In the 2006 collection Native Guard, Trethewey dug deep to find materials about the Union regiment that was housed at Ship Island, near her native Gulfport. These soldiers were named the Louisiana Native Guards and were one of the Union’s first black divisions, mustered in late 1862 and charged with guarding Confederate prisoners during the Civil War. One of a handful of “colored” regiments, the Native Guards fought for their own freedom, and the freedom of the country, but many suffered the indignities of dying without acknowledgment or even a grave. That is, until Trethewey and others from her area began to celebrate the contributions of those soldiers.

After Native Guard’s release, Mississippi honored the regiment’s memory with an actual monument near the dock where people board the boat to Ship Island. Trethewey’s words helped manifest a miracle: She wrote those dead soldiers back into their rightful place in American history.

Trethewey has published six books that blend historical research with poetry. One, Bellocq’s Ophelia (2002), is about the life of a biracial, antebellum-era New Orleans prostitute who lived in one of the “octoroon” brothels. Another, Domestic Work (2000), is the result of creating poems inspired by historic images of African Americans at work in the pre–civil rights era of the 20th century.

When Trethewey was named poet laureate, James Billington, then the librarian of Congress, said this about her work: “Her poems dig beneath the surface of history — personal or communal, from childhood or from a century ago — to explore the human struggles that we all face.”

“Even the most traumatic events in our lives can be changed — be transformed — in the language of a poem.”

At Northwestern, in her class Poetry and the Historical Imagination, Trethewey asks students to investigate the intersections between public history and their personal history in the places they come from.

She says that when they consider family stories and place, they begin to see deeper truths. After such an assignment, the process often leads students to expose their own hidden layers.

“I tell them also that unless they’re willing to write about things that are frightening to them, unless they are really trying to tell a truth — an emotional truth — then they’re not really writing,” says Trethewey. “I try to make a space in my classroom where students feel like they can reveal parts of themselves — where they can reveal that emotional landscape without judgment. Even the most traumatic events in our lives can be changed — be transformed — in the language of a poem.”

As poet laureate, Trethewey was tasked with bringing more poetry to the masses. She traveled the country and gave more readings than she can remember. She also wanted to make poetry more accessible and to show how people are already making use of poetry in their daily lives, which is why she taped Where Poetry Lives, a PBS NewsHour series with senior correspondent Jeffrey Brown.

“I think there’s a poem out there for everyone,” she says. “It starts with enthusiasm, and I try to find poems that will be meaningful to people, that will get them interested, get them hooked.”

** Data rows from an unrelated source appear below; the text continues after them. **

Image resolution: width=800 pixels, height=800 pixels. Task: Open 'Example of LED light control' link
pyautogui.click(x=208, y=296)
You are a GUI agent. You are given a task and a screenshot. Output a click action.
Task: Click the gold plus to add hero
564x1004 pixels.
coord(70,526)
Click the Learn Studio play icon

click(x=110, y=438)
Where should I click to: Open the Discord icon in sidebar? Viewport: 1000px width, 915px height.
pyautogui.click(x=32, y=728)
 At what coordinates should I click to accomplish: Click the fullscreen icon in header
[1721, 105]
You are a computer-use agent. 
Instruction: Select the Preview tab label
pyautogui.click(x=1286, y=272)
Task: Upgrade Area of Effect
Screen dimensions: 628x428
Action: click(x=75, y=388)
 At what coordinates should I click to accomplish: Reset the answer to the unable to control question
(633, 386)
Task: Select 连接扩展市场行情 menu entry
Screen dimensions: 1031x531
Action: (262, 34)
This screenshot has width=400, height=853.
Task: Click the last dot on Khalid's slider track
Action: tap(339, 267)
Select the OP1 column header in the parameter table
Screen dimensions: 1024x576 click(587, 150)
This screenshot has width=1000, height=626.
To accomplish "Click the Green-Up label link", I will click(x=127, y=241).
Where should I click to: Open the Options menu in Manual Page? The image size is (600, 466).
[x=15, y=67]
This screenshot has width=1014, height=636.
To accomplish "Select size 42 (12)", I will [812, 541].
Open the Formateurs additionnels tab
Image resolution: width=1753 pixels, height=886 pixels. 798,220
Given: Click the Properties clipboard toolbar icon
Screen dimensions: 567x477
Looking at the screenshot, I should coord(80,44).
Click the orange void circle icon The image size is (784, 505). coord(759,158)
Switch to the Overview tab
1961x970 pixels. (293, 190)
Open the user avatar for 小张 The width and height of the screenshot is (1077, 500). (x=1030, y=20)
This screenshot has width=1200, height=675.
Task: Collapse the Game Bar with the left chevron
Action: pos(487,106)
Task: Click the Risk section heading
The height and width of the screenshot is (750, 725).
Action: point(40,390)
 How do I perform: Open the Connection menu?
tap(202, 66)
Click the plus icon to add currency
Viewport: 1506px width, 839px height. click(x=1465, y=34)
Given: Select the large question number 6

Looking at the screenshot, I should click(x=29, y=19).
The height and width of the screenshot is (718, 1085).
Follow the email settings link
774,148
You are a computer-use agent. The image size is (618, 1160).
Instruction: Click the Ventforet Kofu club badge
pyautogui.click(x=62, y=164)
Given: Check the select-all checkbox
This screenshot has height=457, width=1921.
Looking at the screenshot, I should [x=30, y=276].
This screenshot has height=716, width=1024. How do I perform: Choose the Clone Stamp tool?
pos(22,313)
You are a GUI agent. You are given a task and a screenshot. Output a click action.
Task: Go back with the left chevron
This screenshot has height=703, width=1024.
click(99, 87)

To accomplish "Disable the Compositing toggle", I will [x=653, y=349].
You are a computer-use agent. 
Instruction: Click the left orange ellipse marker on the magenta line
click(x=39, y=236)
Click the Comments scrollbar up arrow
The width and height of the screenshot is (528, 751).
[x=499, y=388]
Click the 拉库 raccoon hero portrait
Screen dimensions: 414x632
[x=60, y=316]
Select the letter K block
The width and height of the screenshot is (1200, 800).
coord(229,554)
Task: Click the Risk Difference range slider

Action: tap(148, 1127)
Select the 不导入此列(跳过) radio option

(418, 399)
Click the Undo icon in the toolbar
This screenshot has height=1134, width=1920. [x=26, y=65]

National Book Award finalist Jericho Brown, who was in graduate school when Trethewey won the Pulitzer, has seen this teaching in action as a student of poetry. The two first met when she taught a class at the Callaloo Creative Writing Workshop at Texas A&M. He knew years ago that Trethewey’s talent was something special.

“She’s a brilliant teacher — not just about poetry, but about life. She’s proof that when you are true to who you are and what you do, you have a kind of confidence about yourself that you can get beyond yourself,” says Brown, who is now director of the creative writing program at Emory University.

“We try to write the poems that we need to write for ourselves,” Brown explains, “and it turns out that other people need those poems too.”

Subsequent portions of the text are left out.